* **What is required**
Count up the lines below where the word "Given" shows up, and respond with the number alone.

* **Data shown**

■ ■ ■

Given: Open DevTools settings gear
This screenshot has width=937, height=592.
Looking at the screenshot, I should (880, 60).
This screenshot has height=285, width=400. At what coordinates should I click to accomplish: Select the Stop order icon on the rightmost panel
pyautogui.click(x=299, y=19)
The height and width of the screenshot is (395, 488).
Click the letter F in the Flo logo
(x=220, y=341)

■ ■ ■

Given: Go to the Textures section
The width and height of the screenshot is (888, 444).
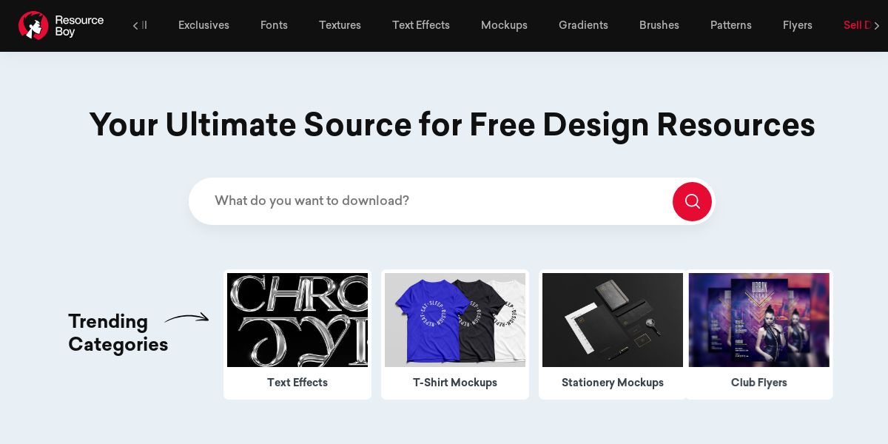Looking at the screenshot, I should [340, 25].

■ ■ ■

* **Task response**
2